Even though he made a promise, he could have broken it. It wouldn't have been the first time, and if the tories didn't make any howling errors during their next term, it wouldn't have been enough to lose the election after. So, he kept to an idiotic promise. Furthermore, he didn't put in place any bar (besides >50%) for the leave vote to count, despite the fact that if 50.01% of voters say x, that's not any kind of useful majority, that simply tells you that the country is divided right down the middle and an immediate second snap-referendum without any prep might yield the opposite result by the same margin.
He also claimed that he would endorse the leave campaign if he couldn't get us a good deal in Brussels. Nothing noteworthy changed by any account of that deal, yet he then supported remain. It made no sense.
Then he completely arsed up the remain campaign. Week in, week out he kept coming out with these vague, dark warnings like "we'll be less safe"; absolutely nothing of substance. Basically the same old shit his government has been putting out pre referendum as to why they need to spy the living daylights out of us, or their fear-mongering about immigrants (I wonder if this point was a major nail in remain's coffin, the fact that the government could act so hypocritically). He even started comparing the campaign to WW2! I think it pissed people off as well as doing the remain campaign no favours.
What the remain campaign needed was a logical argument that didn't rely on constant fear-mongering. For once, the British government might point out that the UK is actually in a fairly reasonable state considering the recent recession, for example. There are plenty of things to be upbeat about, then just point out that the brexit campaign is not offering a plan or any specifics about the risks, potential complications or even what the specific rewards are and how those might affect the average citizen; that would be a bare minimum for a responsible leader to consider risking the livelihoods of millions who may not have completely recovered yet from the previous recession; just a lot of bluster and "Rule Britannia!", just like a lot of moronic brexit voters online. Like a Positive Mental Attitude alone is going to get us through this mess. I'm reminded of the stoner/surfer in 'Platoon': "You've got to think positive dude! Count backwards or something!".

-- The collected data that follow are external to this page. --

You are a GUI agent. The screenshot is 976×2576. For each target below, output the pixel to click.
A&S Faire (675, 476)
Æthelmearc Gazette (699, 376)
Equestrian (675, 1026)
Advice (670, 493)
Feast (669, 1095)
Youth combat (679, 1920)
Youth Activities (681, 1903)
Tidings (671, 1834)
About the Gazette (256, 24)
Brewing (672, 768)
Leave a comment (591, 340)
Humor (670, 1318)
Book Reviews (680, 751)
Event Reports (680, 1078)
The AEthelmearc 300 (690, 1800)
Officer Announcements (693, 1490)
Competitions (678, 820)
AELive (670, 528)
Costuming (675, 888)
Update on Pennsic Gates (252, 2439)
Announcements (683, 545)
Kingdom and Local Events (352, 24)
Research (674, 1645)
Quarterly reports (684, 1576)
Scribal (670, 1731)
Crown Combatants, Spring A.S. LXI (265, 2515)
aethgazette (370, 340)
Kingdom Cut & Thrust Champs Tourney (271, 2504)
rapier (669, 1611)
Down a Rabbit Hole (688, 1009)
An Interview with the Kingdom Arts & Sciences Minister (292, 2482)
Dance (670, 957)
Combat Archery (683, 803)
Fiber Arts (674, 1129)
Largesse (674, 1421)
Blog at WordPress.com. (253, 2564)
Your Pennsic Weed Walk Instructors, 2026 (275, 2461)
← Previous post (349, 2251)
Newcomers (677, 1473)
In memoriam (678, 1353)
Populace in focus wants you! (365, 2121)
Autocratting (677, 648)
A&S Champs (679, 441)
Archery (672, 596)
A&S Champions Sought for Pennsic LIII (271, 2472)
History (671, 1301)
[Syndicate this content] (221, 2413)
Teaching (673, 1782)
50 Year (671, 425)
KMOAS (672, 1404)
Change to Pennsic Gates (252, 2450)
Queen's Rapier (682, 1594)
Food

IMHO the UK's biggest problem (and possibly for many other nations too) is that we don't have leaders, we have career politicians. Politicians learn the craft of manipulation and back scratching as they each try to scramble to the top in their hunger for power. They don't bring change unless it directly benefits them: They offer the illusion of change to us for everything else. They use the technique perfected by the Nazis of "your problems are caused by x" to avert the peoples' attention from the real problems to a convenient scapegoat: Preferably an on-going threat that is not possible to neutralise in any remotely civilised manner.